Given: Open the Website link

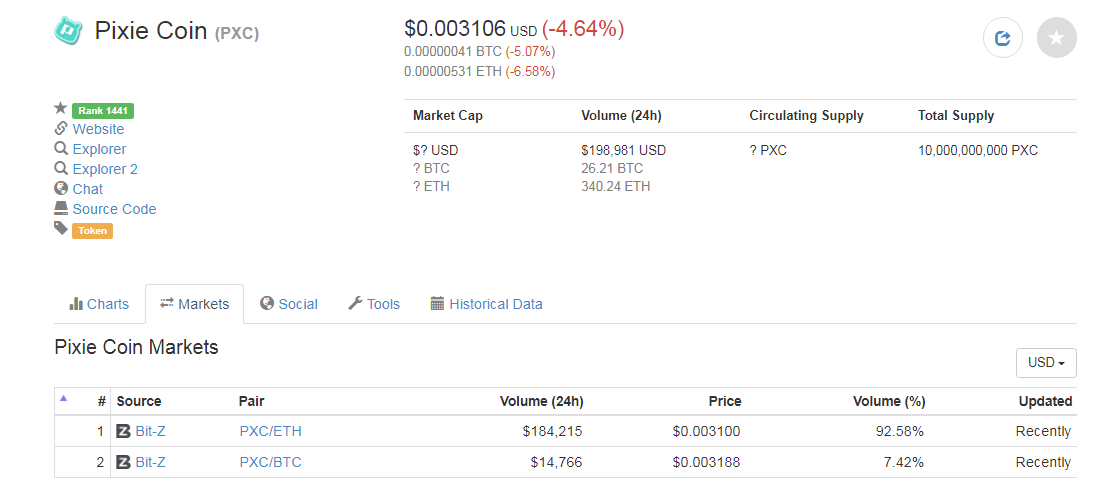Looking at the screenshot, I should click(98, 129).
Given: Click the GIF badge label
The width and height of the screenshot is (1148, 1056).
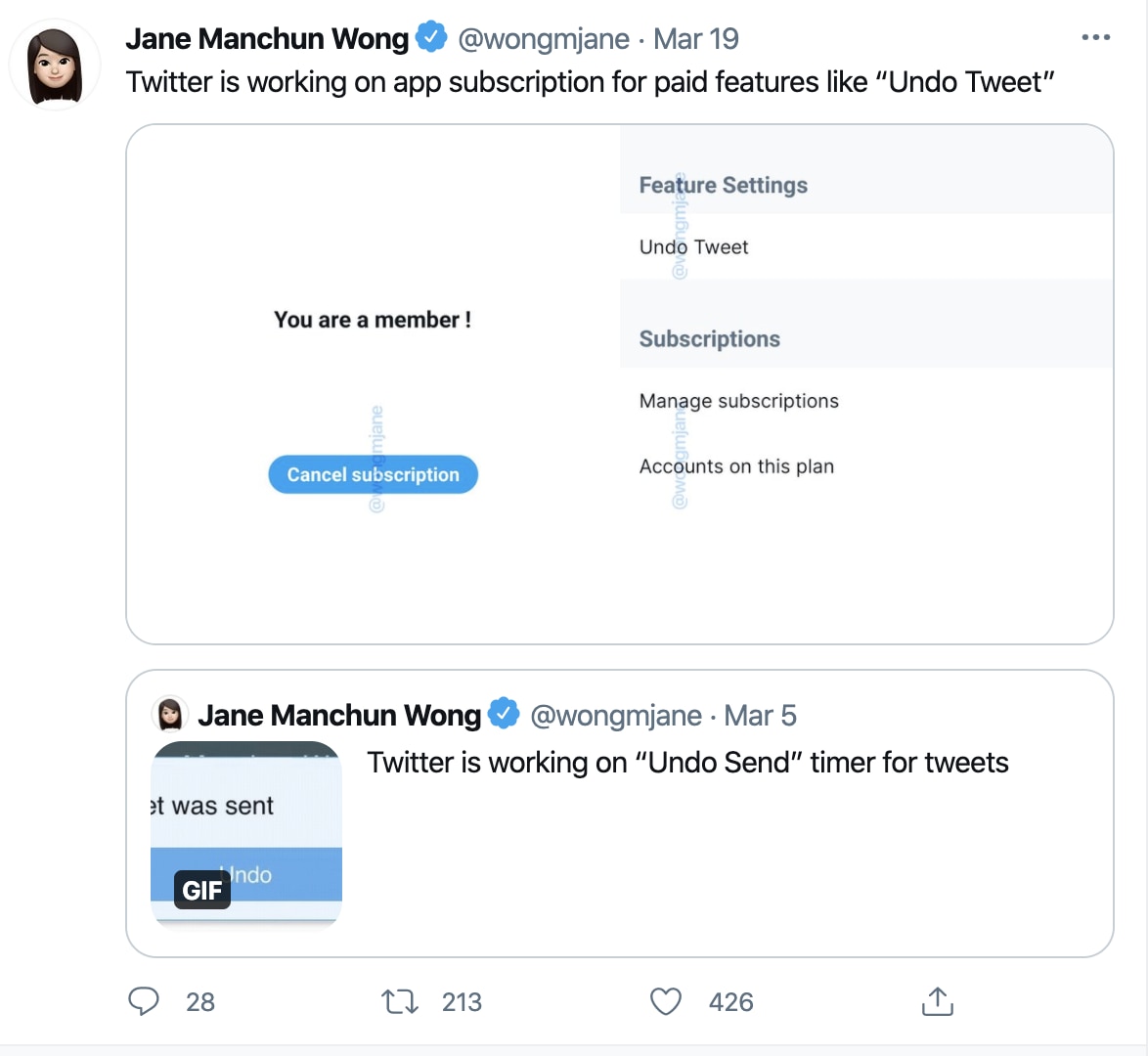Looking at the screenshot, I should point(202,891).
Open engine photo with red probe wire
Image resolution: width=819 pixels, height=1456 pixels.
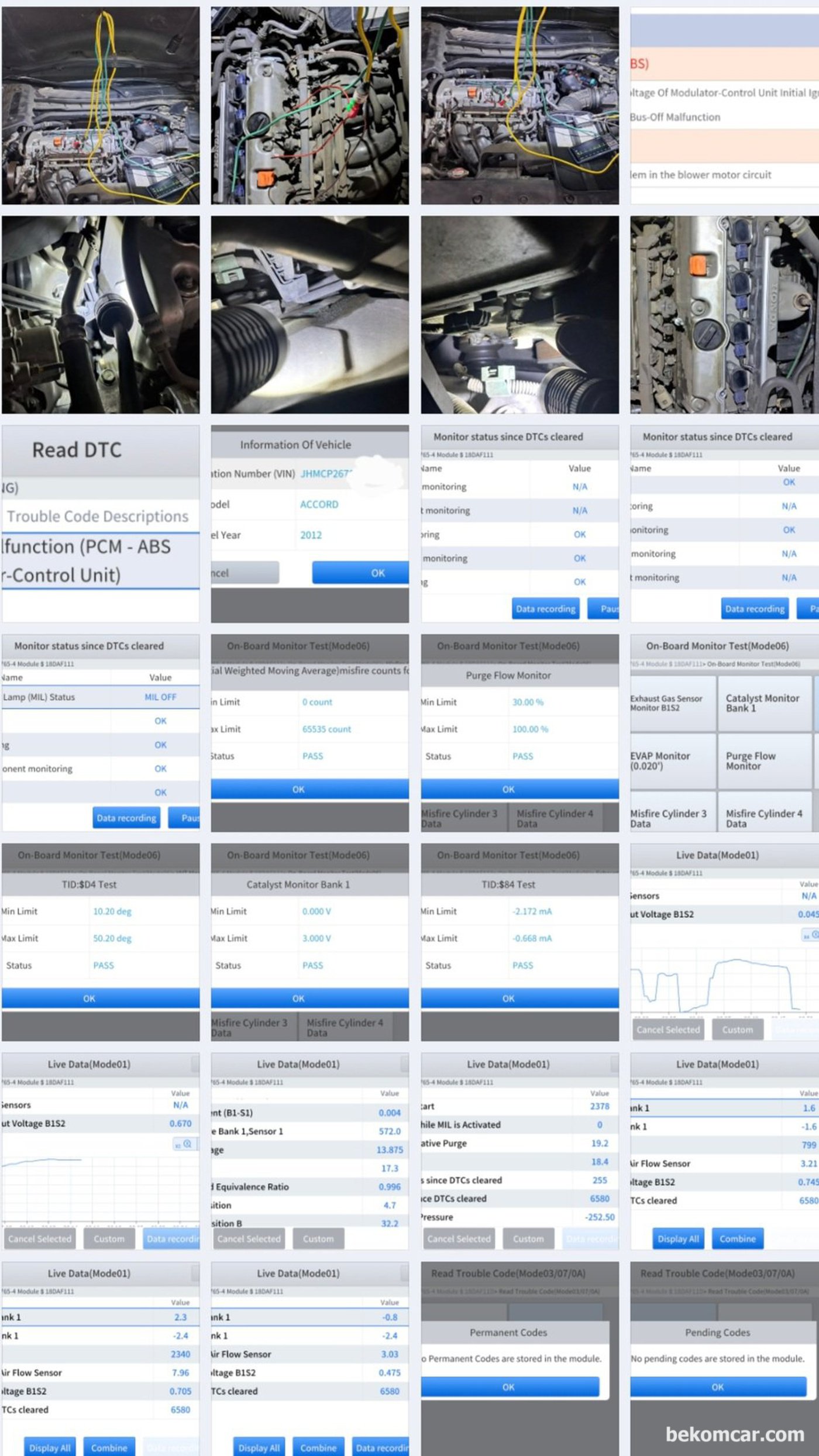click(309, 106)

-- Task to complete --
Write out all the records again, exactly, minus any pictures.

-- Output of the task --
Given: Open the Website link

Looking at the screenshot, I should click(98, 129).
Given: Click the GIF badge label
The width and height of the screenshot is (1148, 1056).
Looking at the screenshot, I should point(202,891).
Open engine photo with red probe wire
Image resolution: width=819 pixels, height=1456 pixels.
click(309, 106)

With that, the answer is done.